▶ [PROBLEM TO SOLVE]
If a line in the entries contains the string "group", include that line in your answer.

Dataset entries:
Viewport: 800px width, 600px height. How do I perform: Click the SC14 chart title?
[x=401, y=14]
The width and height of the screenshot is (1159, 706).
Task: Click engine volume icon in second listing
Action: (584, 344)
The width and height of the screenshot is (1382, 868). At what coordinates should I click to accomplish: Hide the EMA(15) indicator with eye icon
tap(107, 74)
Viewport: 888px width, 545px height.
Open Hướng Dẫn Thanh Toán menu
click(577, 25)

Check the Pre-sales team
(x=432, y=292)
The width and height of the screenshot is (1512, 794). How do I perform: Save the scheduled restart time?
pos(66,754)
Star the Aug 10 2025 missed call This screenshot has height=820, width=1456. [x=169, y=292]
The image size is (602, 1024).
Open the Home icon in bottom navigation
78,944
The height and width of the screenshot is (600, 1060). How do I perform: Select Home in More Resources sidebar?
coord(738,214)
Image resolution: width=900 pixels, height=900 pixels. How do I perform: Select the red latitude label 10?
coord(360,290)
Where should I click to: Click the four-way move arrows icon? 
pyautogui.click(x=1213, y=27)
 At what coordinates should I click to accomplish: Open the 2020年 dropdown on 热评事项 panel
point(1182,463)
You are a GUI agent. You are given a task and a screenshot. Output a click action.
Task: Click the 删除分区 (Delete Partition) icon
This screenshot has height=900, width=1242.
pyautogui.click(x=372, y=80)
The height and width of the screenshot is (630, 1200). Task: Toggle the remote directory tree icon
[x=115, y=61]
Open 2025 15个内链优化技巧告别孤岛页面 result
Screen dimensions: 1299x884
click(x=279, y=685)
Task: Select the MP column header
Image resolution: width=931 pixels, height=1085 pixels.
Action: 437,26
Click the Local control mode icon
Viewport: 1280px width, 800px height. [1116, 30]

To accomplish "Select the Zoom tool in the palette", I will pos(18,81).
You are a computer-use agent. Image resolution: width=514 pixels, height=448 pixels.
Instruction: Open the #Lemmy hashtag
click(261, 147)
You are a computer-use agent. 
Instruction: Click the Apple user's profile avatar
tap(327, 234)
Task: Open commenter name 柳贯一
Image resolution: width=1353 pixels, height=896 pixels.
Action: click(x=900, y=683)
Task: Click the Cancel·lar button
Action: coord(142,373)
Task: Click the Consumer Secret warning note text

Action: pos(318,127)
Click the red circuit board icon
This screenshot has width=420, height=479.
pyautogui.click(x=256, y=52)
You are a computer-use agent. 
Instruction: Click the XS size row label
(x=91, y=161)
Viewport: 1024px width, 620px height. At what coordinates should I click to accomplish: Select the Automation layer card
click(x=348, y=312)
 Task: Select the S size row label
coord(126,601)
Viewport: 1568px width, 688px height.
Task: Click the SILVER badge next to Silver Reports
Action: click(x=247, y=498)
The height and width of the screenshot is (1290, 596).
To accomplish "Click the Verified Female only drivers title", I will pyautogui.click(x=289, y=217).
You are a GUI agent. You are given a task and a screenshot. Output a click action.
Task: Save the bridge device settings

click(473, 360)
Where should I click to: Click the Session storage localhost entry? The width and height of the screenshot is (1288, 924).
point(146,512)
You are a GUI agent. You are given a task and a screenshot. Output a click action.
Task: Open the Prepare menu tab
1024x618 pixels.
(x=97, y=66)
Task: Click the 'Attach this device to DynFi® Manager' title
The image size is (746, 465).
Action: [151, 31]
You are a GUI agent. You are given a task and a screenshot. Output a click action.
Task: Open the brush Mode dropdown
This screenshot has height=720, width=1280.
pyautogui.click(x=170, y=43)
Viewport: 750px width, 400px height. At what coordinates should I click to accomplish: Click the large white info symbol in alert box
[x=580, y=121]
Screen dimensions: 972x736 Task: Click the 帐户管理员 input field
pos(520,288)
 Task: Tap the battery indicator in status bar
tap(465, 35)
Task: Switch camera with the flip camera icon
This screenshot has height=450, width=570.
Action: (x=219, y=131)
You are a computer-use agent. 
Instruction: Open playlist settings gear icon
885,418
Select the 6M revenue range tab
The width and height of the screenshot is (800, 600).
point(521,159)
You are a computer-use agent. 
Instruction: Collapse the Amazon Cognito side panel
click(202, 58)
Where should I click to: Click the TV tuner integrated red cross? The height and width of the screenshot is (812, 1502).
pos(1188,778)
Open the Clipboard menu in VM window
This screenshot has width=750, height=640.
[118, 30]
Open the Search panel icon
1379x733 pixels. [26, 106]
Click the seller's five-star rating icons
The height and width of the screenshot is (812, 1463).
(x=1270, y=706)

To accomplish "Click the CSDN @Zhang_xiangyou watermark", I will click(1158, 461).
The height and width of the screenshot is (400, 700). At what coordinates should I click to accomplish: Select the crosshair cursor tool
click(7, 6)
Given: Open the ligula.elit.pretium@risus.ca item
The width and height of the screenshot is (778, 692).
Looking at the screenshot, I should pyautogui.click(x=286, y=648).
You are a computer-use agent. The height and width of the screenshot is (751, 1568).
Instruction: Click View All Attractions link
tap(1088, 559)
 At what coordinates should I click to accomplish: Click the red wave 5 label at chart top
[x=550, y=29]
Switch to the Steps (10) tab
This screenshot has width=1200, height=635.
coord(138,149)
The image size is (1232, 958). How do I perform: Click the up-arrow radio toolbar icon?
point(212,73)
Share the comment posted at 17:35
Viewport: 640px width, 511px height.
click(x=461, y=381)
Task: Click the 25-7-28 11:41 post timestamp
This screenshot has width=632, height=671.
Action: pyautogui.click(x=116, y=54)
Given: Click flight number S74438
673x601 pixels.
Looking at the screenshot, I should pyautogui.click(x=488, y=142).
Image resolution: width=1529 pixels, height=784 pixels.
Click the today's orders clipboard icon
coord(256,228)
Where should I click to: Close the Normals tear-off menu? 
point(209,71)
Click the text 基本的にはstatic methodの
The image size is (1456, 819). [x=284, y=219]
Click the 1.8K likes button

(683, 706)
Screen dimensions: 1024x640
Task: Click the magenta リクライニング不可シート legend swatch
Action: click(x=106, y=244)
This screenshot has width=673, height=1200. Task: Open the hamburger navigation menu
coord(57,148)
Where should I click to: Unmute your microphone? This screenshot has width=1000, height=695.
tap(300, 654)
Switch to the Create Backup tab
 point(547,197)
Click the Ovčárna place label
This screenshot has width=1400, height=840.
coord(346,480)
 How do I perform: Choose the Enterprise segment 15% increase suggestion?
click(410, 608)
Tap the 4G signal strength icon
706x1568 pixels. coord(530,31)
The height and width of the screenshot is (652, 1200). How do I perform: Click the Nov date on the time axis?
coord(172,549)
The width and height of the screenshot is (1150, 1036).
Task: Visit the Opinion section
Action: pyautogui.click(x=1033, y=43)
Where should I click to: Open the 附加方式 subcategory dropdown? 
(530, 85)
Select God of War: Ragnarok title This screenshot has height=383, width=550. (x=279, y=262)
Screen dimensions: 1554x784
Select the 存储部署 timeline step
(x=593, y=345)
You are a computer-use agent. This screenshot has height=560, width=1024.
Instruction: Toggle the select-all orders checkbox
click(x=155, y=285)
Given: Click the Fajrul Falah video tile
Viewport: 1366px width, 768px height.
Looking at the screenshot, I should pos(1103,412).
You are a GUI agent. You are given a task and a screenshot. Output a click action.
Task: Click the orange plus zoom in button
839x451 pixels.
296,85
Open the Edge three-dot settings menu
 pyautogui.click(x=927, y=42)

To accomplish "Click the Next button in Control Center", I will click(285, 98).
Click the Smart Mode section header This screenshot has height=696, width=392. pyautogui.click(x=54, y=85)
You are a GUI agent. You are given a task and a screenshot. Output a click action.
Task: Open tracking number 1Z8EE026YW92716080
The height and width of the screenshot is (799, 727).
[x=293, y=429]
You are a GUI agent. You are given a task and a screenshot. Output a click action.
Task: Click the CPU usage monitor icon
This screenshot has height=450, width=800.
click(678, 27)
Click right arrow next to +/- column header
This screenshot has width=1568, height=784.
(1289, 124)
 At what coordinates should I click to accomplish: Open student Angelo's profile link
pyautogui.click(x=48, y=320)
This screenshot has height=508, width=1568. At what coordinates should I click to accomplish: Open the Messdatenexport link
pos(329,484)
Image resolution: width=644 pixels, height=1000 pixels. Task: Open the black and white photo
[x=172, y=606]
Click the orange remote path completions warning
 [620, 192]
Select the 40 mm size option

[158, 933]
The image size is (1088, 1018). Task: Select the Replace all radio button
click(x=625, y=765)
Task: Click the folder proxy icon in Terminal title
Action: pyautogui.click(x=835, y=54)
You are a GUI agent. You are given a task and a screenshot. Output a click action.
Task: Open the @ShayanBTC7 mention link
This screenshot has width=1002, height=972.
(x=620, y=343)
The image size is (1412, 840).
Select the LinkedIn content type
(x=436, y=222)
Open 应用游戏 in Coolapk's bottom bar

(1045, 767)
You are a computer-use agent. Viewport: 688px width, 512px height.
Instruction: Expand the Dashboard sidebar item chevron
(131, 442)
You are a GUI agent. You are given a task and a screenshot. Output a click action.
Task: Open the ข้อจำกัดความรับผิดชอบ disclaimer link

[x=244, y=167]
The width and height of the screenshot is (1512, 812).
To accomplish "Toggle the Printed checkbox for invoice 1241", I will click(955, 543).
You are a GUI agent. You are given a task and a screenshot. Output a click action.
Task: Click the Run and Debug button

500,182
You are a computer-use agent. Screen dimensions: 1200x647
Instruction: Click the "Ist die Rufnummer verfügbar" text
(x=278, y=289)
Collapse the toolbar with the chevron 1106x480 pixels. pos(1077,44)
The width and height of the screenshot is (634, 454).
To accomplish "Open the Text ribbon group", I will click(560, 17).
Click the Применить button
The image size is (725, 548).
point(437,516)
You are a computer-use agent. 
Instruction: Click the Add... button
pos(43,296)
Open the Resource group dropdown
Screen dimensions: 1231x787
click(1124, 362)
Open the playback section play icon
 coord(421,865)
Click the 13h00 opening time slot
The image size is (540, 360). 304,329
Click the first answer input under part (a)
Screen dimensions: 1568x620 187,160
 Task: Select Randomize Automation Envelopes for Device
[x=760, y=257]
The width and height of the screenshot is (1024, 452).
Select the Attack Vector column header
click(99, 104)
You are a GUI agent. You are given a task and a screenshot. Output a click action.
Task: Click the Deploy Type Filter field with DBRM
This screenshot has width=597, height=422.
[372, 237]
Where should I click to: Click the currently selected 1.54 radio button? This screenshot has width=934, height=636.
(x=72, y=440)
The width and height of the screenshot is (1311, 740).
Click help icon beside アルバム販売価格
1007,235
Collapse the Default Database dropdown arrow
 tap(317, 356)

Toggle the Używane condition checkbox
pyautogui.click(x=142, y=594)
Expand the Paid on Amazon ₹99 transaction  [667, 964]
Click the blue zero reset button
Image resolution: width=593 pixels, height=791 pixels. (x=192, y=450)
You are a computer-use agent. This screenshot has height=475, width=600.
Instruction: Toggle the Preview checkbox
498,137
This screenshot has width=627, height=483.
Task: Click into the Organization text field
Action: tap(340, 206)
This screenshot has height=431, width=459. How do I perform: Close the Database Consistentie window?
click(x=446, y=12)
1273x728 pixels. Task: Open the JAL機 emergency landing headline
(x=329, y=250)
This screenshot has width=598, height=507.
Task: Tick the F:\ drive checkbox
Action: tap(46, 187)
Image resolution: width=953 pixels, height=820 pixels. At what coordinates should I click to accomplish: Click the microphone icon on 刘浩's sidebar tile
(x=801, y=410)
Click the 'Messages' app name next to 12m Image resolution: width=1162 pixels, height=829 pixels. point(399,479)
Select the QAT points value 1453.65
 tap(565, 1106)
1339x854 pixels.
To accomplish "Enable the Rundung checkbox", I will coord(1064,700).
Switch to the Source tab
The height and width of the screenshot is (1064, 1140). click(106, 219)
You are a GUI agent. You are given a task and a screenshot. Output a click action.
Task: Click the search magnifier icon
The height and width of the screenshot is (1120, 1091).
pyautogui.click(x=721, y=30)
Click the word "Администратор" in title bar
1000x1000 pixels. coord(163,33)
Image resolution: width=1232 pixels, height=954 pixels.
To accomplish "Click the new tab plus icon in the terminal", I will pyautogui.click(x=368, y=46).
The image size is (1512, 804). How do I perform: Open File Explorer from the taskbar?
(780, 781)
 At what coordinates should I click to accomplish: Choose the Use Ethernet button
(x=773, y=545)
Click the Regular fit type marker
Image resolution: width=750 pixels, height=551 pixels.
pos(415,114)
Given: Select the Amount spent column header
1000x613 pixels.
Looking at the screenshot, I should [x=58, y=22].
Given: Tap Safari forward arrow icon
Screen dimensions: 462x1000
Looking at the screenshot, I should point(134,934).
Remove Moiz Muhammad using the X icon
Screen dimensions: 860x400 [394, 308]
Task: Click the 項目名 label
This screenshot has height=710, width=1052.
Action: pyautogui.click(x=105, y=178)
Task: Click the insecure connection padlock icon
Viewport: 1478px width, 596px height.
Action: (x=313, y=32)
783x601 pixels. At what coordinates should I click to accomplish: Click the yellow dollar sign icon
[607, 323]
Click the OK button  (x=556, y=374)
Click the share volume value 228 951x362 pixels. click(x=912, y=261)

▶ [SOLUTION TO THIS EXERCISE]
To accomplish "Open the Text ribbon group", I will click(560, 17).
Open the Resource group dropdown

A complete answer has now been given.